A partial copy is required: transcribe exactly the lines from the one containing "Open the 3D-ТУР page" through the last line below, without any pictures.

Provided information:
=== Section Start ===

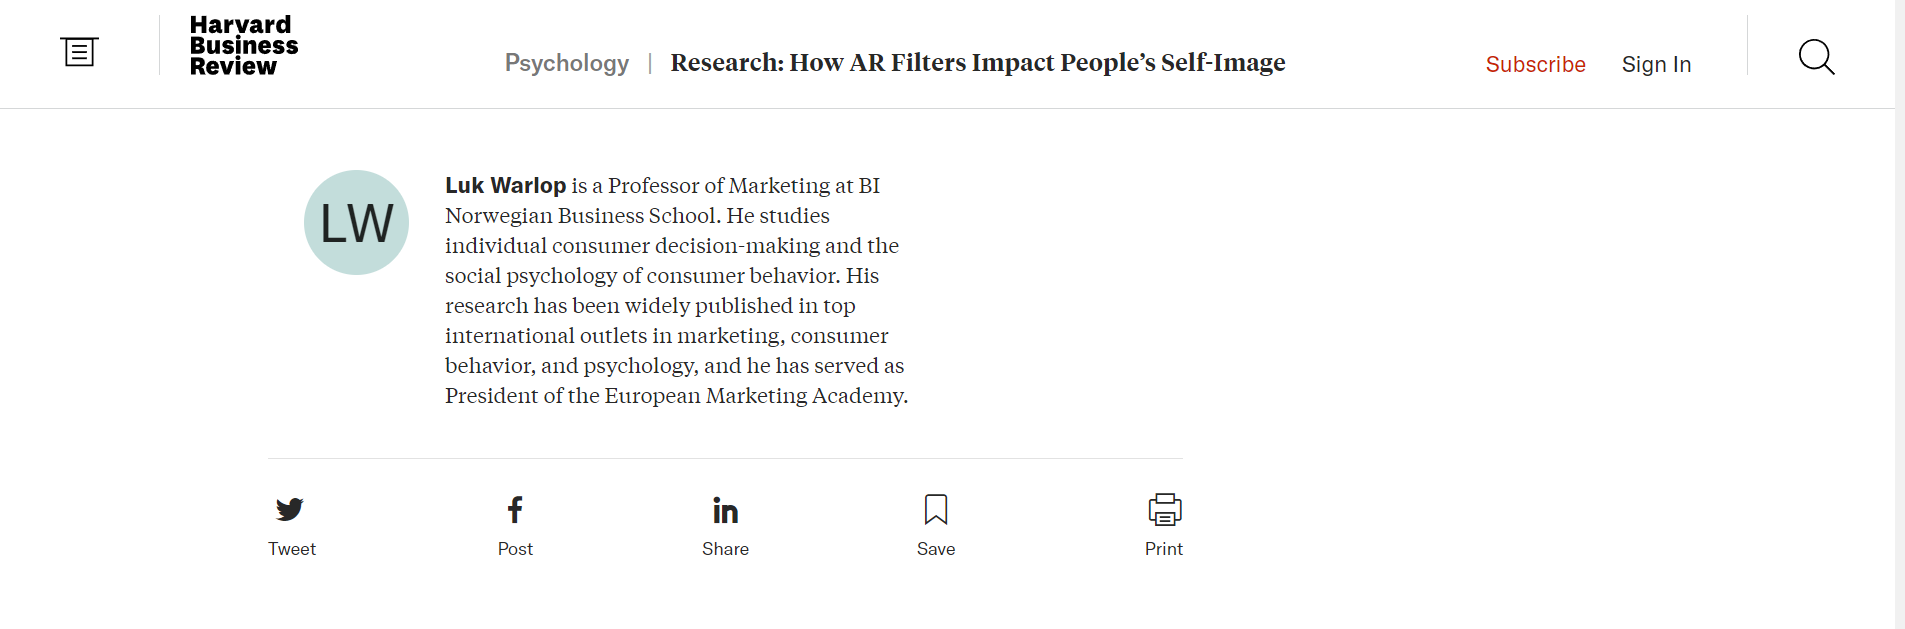The width and height of the screenshot is (1905, 629).
Task: Click the Subscribe link
Action: (x=1535, y=64)
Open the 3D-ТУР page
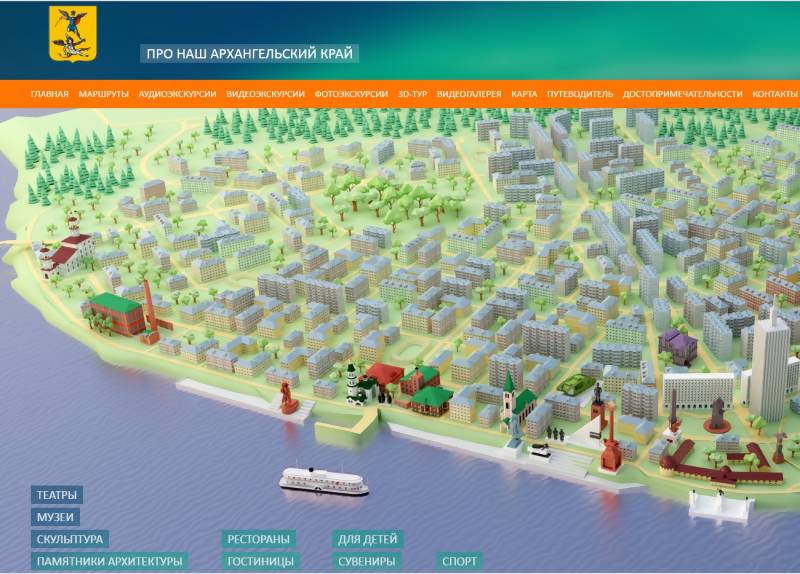 pyautogui.click(x=412, y=94)
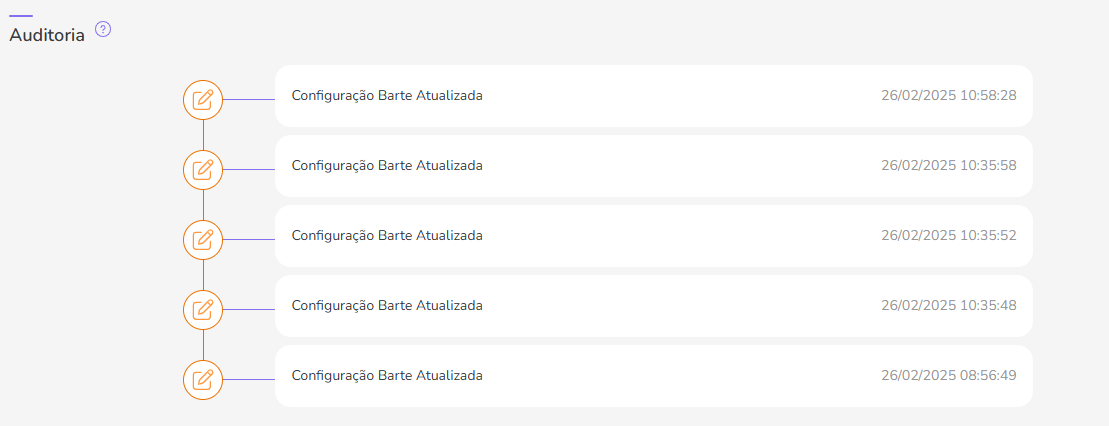
Task: Open the Auditoria help question mark icon
Action: [103, 30]
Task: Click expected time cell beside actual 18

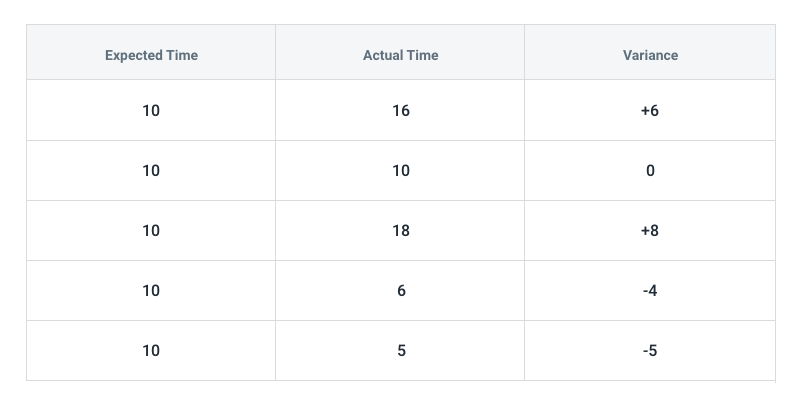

=== Section End ===

Answer box:
Open the 3D-ТУР page
 pyautogui.click(x=412, y=94)
Task: Open the Auditoria help question mark icon
Action: [103, 30]
Task: Click expected time cell beside actual 18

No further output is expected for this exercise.